** Task instructions **
Present each line of the entries below that holds the word "agent".

════════════════════

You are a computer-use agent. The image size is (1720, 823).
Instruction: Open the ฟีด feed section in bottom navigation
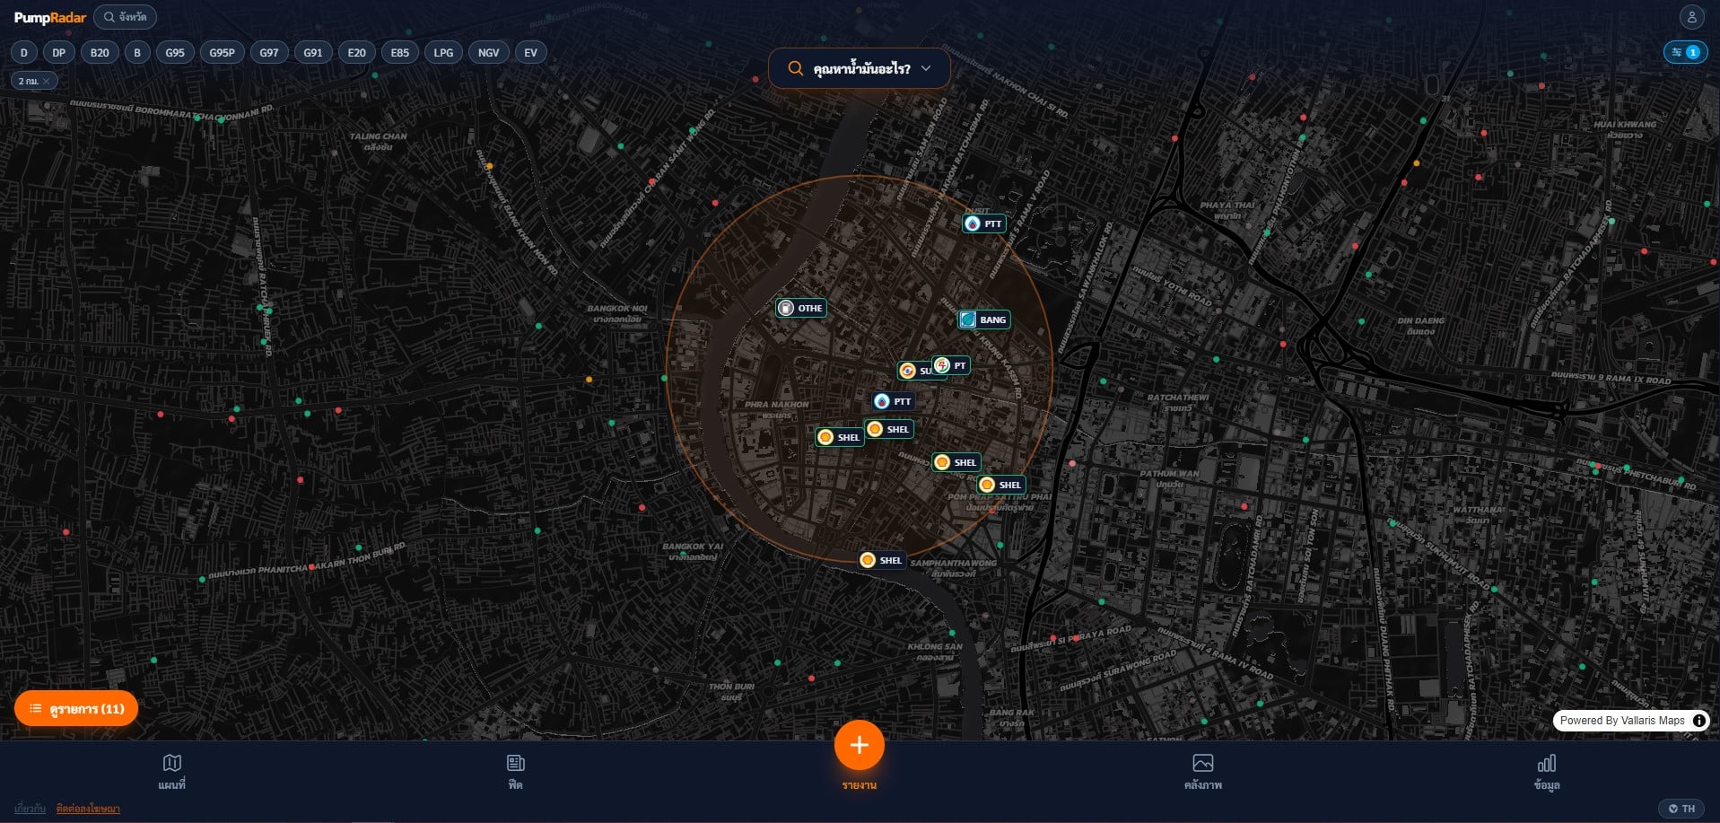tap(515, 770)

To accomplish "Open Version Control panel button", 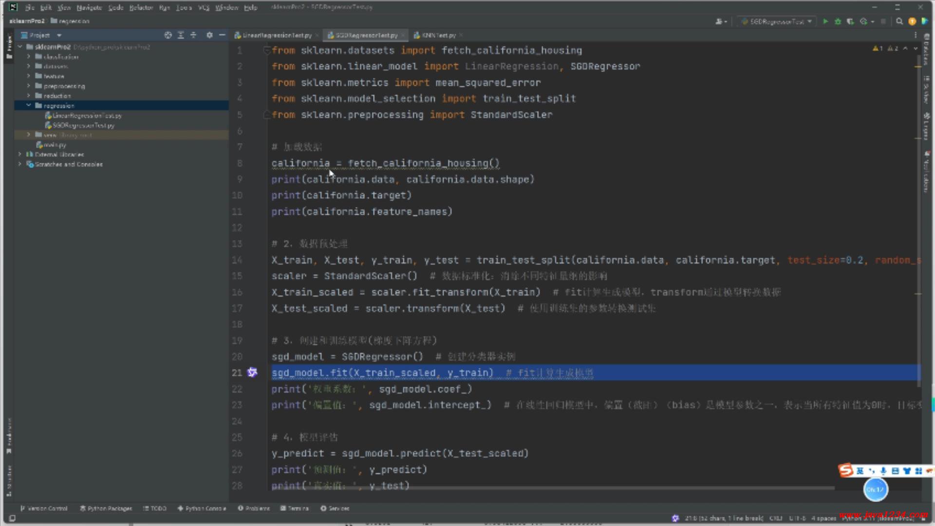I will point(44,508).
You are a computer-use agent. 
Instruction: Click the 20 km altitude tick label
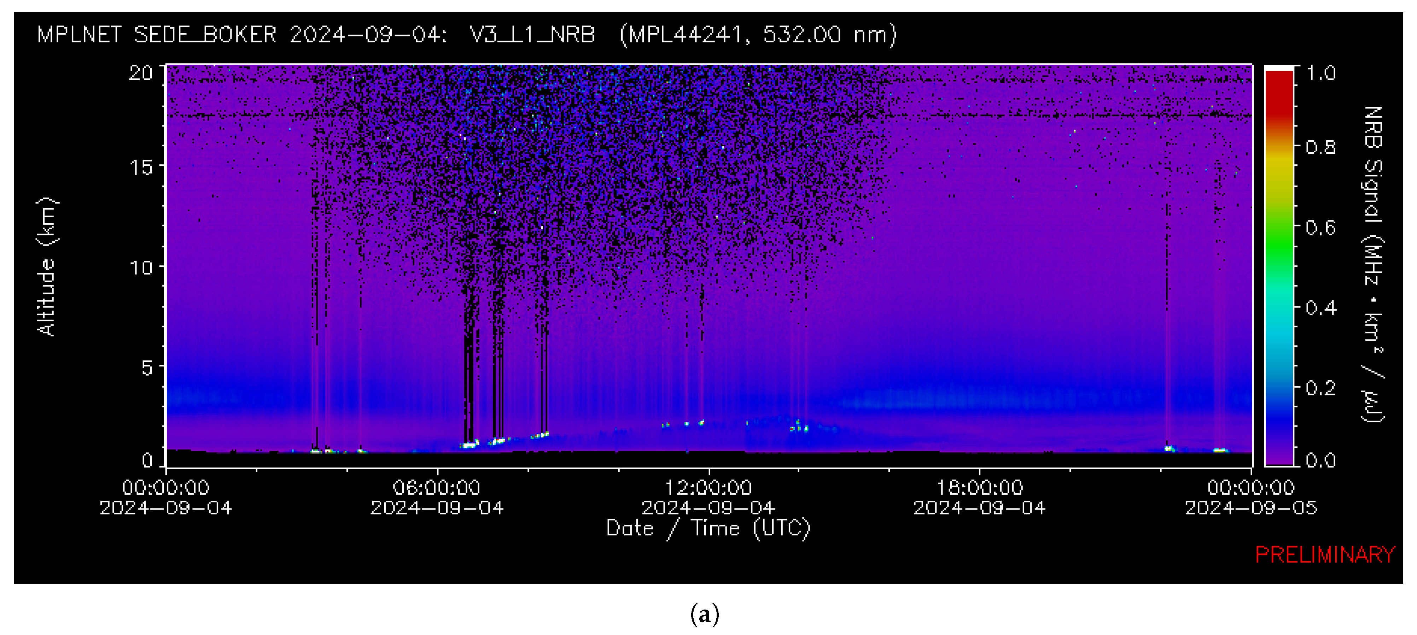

════════════════════

** Result for this task **
You are a computer-use agent. The image size is (1720, 823).
You are a computer-use agent. 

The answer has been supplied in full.